Dentro os apologistas gregos pode-se falar de Cuadrato, Aristides, Taciano, Aristón de
Pella, Teófilo de Antioquía, Atenágoras, Melitón de Sardes, mas o maior deles foi São
Justino. São Justino (195 d.C). Nasceu em Siquém, Flavia Neapolis (Palestina), de pais
gregos. Era filósofo e em seu pensamento, buscar a verdade era buscar a Deus. Iniciou,
com isso, buscas com os estoicos, mas estes eram incrédulos. Não se identificou com
peripatéticos, pois cobravam dinheiro, nem com os pitagóricos, porque exigiam
conhecimentos científicos prévios. Se identificou com os platônicos, pois para eles seria
possível sim observar a Deus, porém, segui-los seria tolice, pois se exigia muito tempo
até se chegar ao objetivo.
São Justino encontrou no cristianismo a solução para seu problema. Passou a
ensinar que Deus havia conduzido providentemente o povo de Israel por meio da
Revelação sobrenatural contida no Antigo Testamento. Aos demais homens, no entanto,
ela foi guiada pela luz natural da razão.
É São Justino quem faz a separação do logos divino e do natural. Para ele há apenas
um Logos Divino, pois um só é o Filho. O logos Divino serviu como paradigma/modelo
para que Deus criasse os logos naturais. À luz do Logos Divino, Deus Pai criou o Logos
Natural (a nossa razão, todo ser racional possui).
Entre os latinos destaque-se Tertuliano, este nasceu em Cartago por volta do ano de
160 d.C e era advogado. Possuía entendimento diverso de São Justino. Se para S. Justino
a filosofia era propedêutica da fé, Tertuliano rechaçava completamente sua presença em
âmbito religioso. Tertuliano era um crítico da ideia de que a filosofia tenha alguma
utilidade para a vida cristã. Com isso, defendia um conflito insuperável entre filósofos e
profetas, afinal, o que os profetas receberam por Revelação não deve nada e não recebe
nada da Filosofia.

3.2 DE NICEIA AO FIM DO IMPÉRIO ROMANO DO OCIDENTE (ANO 476)

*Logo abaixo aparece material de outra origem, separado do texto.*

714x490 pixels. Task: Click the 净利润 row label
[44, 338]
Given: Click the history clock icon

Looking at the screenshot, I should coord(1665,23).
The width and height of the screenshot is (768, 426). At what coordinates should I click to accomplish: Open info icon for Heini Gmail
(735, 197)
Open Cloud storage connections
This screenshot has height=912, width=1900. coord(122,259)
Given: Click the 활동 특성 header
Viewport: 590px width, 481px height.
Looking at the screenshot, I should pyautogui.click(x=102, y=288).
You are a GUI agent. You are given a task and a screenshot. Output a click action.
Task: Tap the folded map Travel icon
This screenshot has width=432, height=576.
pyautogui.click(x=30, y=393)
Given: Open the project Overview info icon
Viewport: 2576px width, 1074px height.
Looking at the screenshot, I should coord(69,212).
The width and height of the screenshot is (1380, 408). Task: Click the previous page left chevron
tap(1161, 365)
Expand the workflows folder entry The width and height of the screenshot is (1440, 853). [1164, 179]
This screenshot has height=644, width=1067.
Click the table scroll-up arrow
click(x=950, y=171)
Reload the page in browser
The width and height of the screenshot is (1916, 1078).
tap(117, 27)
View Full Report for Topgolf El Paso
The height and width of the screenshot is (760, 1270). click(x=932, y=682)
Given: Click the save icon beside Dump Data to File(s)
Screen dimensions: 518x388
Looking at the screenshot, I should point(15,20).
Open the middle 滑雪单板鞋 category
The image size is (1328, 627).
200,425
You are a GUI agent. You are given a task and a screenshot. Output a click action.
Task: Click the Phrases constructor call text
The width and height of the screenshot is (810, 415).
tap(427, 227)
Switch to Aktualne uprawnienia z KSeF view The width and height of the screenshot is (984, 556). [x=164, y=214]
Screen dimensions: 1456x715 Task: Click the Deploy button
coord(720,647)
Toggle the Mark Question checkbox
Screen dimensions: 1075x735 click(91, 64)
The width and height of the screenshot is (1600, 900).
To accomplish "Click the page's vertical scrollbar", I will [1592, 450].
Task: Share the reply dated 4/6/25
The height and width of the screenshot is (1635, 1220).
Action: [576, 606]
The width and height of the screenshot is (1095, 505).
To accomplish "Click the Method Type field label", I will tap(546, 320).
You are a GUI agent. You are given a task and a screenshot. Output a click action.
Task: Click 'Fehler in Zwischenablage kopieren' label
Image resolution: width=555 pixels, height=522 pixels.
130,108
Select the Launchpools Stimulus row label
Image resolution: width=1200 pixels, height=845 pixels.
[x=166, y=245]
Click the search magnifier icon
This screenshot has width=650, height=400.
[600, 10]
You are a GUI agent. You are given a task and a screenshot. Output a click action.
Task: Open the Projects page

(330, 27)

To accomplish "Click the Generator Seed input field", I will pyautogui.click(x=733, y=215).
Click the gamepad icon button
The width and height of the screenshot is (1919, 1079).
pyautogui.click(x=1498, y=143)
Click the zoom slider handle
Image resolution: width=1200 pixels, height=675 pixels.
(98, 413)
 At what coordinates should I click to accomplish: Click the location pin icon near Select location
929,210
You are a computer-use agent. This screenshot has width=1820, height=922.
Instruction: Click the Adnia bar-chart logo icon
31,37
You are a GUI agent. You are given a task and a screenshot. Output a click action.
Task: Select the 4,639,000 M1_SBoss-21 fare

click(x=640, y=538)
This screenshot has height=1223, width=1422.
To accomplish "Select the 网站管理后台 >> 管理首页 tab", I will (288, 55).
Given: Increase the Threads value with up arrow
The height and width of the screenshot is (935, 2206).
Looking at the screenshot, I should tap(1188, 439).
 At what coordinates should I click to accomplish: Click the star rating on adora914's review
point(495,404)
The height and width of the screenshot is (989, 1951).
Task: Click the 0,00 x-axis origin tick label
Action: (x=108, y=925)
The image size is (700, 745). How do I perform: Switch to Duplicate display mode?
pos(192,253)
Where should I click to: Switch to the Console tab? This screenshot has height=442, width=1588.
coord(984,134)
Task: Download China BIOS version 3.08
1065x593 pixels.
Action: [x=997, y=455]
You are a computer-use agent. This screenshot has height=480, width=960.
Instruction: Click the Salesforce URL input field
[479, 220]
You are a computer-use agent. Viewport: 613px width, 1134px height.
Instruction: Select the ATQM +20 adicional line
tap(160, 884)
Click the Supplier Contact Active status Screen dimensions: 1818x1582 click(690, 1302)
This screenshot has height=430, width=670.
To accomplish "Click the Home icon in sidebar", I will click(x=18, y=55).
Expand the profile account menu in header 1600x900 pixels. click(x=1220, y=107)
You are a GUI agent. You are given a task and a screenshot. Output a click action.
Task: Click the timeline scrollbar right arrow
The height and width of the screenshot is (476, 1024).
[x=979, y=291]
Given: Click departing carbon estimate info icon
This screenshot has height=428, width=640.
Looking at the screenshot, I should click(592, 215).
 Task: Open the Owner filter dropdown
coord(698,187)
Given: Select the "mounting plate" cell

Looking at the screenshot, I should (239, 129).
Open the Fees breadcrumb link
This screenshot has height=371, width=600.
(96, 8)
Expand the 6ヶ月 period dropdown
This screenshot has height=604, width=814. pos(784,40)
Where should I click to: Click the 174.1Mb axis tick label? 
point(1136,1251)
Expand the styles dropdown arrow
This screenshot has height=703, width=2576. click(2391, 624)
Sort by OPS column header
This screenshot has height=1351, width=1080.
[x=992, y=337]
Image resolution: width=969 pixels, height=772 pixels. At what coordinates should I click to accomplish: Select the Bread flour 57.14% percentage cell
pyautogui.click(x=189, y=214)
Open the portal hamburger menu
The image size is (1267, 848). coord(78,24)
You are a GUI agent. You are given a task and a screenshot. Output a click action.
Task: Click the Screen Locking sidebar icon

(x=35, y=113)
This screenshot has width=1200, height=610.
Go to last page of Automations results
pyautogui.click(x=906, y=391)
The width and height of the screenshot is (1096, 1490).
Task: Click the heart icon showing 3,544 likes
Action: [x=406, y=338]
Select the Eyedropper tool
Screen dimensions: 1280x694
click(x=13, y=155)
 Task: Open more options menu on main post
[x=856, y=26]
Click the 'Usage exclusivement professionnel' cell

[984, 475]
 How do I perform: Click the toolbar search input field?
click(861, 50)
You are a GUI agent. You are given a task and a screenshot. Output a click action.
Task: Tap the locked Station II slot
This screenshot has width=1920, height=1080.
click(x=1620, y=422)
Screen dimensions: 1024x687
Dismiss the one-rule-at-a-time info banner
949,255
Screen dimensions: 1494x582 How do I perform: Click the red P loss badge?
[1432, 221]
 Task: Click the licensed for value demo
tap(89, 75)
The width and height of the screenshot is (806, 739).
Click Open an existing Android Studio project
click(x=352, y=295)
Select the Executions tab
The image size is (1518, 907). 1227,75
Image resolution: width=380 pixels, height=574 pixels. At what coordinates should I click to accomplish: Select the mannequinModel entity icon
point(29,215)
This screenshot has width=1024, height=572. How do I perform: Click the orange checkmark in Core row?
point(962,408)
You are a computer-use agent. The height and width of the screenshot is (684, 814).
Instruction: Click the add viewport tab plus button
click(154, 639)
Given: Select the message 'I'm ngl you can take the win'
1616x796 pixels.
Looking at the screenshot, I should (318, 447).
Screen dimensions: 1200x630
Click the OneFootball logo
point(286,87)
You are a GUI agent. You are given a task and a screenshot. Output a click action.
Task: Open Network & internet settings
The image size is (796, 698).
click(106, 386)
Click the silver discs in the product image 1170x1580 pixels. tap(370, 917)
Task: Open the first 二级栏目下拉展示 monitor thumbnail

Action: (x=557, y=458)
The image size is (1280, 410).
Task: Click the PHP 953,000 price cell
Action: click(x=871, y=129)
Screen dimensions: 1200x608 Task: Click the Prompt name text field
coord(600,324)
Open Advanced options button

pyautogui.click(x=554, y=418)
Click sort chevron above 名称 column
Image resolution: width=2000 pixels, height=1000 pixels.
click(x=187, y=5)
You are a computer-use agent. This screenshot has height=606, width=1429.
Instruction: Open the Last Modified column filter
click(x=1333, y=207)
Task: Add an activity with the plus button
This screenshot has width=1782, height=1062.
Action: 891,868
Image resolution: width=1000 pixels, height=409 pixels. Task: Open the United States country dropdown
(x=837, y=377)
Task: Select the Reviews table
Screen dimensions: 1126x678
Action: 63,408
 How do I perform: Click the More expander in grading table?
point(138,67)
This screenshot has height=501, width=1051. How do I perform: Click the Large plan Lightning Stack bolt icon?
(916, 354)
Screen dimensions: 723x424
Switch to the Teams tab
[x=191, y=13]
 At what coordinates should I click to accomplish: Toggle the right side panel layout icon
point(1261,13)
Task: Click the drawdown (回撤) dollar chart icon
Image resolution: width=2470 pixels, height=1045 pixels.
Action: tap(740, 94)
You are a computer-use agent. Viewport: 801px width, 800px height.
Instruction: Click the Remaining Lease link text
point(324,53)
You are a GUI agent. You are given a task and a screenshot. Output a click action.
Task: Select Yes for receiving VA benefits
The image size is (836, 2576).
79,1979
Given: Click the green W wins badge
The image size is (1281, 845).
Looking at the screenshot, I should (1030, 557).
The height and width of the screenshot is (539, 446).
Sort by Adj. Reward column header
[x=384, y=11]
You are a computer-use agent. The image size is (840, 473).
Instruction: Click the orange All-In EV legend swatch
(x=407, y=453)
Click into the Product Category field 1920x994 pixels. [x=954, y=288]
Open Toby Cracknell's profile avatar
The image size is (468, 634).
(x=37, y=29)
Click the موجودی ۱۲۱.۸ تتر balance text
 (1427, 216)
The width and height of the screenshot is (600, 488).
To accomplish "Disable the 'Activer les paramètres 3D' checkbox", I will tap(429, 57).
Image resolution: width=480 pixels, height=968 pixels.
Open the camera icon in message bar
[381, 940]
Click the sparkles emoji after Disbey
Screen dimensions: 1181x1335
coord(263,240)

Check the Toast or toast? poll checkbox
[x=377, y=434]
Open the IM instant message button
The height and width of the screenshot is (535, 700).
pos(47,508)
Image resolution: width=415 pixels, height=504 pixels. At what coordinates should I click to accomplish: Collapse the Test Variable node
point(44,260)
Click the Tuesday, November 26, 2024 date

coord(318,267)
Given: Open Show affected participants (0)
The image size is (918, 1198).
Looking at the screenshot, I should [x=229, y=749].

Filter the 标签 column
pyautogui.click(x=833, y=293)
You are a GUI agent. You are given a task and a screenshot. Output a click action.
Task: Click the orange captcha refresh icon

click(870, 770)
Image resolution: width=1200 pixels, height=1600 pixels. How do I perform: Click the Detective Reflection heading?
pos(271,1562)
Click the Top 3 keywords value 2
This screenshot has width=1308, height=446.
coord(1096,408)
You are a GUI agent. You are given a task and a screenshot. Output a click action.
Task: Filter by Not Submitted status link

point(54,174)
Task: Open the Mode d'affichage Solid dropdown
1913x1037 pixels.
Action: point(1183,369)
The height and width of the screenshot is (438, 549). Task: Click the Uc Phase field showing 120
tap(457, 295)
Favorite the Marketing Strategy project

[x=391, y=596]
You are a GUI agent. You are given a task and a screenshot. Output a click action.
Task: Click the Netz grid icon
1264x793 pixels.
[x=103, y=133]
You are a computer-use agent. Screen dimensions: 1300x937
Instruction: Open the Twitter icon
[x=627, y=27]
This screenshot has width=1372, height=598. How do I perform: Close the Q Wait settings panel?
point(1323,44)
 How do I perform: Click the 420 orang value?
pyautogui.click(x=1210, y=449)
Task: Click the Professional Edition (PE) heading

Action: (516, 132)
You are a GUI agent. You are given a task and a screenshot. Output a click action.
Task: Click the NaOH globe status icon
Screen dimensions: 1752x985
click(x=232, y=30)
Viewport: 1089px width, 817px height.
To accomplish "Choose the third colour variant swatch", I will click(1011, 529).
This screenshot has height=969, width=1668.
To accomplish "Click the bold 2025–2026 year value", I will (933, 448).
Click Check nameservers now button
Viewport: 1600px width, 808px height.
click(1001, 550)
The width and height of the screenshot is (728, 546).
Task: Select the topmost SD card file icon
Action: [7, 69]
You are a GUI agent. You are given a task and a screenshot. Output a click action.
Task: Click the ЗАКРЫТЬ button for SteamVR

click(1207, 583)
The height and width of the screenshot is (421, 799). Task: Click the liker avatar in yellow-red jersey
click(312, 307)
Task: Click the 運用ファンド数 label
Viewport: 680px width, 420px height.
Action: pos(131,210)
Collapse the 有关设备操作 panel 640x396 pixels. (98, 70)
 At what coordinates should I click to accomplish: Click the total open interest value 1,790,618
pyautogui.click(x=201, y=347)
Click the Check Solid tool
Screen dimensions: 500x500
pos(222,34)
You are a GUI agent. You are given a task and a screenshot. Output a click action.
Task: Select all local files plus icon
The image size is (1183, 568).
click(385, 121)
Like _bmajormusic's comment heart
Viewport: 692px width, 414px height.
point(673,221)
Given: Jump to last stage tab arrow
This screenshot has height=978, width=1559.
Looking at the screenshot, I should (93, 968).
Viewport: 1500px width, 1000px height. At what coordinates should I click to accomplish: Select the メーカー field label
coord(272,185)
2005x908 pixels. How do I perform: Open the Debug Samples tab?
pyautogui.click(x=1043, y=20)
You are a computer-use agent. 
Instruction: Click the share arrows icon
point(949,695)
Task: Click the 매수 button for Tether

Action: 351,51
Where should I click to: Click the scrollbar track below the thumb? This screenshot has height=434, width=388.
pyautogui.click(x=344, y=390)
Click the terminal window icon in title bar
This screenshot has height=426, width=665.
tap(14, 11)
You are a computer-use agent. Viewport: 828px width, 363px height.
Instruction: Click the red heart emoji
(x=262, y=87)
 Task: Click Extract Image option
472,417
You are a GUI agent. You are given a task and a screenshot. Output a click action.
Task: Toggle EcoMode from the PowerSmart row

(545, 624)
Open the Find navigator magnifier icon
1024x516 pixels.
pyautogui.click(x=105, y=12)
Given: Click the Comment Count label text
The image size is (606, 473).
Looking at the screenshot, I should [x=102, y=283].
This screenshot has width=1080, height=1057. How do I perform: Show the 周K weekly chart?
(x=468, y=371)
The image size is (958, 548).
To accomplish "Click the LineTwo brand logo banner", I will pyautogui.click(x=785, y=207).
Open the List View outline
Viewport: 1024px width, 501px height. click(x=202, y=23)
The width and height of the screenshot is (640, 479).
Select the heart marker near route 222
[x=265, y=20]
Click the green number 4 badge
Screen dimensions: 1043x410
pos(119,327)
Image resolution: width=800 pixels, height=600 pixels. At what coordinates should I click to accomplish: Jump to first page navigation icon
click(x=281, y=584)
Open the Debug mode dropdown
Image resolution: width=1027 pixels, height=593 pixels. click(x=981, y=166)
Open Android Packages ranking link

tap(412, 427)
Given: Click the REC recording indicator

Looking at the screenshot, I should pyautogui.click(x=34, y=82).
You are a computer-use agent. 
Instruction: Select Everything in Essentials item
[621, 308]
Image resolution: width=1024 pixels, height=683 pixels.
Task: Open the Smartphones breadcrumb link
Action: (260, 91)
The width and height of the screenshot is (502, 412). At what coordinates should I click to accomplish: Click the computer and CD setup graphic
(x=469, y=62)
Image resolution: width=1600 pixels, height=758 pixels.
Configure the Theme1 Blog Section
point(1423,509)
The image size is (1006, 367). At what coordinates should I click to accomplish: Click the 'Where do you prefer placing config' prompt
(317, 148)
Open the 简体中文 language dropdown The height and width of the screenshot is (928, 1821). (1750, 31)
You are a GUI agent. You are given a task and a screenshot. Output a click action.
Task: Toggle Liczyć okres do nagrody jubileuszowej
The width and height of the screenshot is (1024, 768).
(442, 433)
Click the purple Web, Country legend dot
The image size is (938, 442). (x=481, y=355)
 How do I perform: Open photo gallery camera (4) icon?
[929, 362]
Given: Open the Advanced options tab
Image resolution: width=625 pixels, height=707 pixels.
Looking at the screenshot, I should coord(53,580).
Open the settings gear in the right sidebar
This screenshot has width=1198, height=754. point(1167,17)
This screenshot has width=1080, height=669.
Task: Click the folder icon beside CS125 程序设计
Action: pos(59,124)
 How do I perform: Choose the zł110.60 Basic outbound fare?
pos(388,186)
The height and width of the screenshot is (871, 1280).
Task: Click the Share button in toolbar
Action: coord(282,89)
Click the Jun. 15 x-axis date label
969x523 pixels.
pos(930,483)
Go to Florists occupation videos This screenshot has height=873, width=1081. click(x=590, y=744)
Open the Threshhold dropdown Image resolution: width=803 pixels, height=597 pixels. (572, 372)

3.2.1. Escola Catequética de Alexandria
Nessa escola foi que pela primeira vez o cristianismo encontrou a melhor
oportunidade para se vestir com a roupagem filosófica grega, especialmente neoplatónica,
que naquela época. “A teologia Alexandrina baseava-se no Neoplatonismo, embora
também selecionasse alguns elementos de outras escolas; ela tirou os fundamentos da
Lógica do aristotelismo, e tudo o que diz respeito à Ética do Estoicismo”33.
Os temas preferidos pelos Padres Alexandrinos giravam em torno dos elevados
mistérios divinos: a Trindade, a Divindade do Filho e do Espírito Santo, a hipóstase divina
de Jesus Cristo.
Um dos dois importantes pais desta escola de São Clemente de Alexandria, o autor
do célebre pensamento de que a filosofia é propedêutica da teologia. “A sua tese
fundamental consiste na proclamação de que o cristianismo e a sabedoria secular grega
não só não estão em oposição, mas que o cristianismo é o culminar das verdades contidas
nos mais diversos textos gregos”34. Clemente escreveu seu Protreptico, um manual de
iniciação cristã para pagãos no qual tenta converter os pagãos à religião cristã. Aos que
desejavam progredir nos estudos da religião cristã, S. Clemente escreveu Paidagogos,
onde ele apresentou Jesus como um Pedagogo, isto é, um servo que conduz uma criança
ao mestre para dizer que Ele era o pedagogo da humanidade. Clemente também escreveu
Stromata. ‘Stromata’ era uma palavra usada para definir tapetes, onde todos os fios por

32
ALVAREZ, J. História de la Iglesia Antiga, p. 297.
33
ALVAREZ, J. História de la Iglesia Antiga, p. 304.
34
ALVAREZ, J. História de la Iglesia Antiga, p. 304.
mais distintos que sejam formam uma unidade bela. Aqui Clemente fala aos que já se
converteram e já conhecem a catequese, me buscam uma visão superior. Aqui discute a
questão da Santíssima Trindade e doutrinas mais complexas.
Clemente nos apresenta Jesus como filósofo, mas após a encarnação, a Filosofia é
apologética da fé cristã. A revelação do Logos é contínua, dessa forma Clemente de
Alexandria defende que o Deus do antigo testamento é o mesmo Deus do novo
testamento.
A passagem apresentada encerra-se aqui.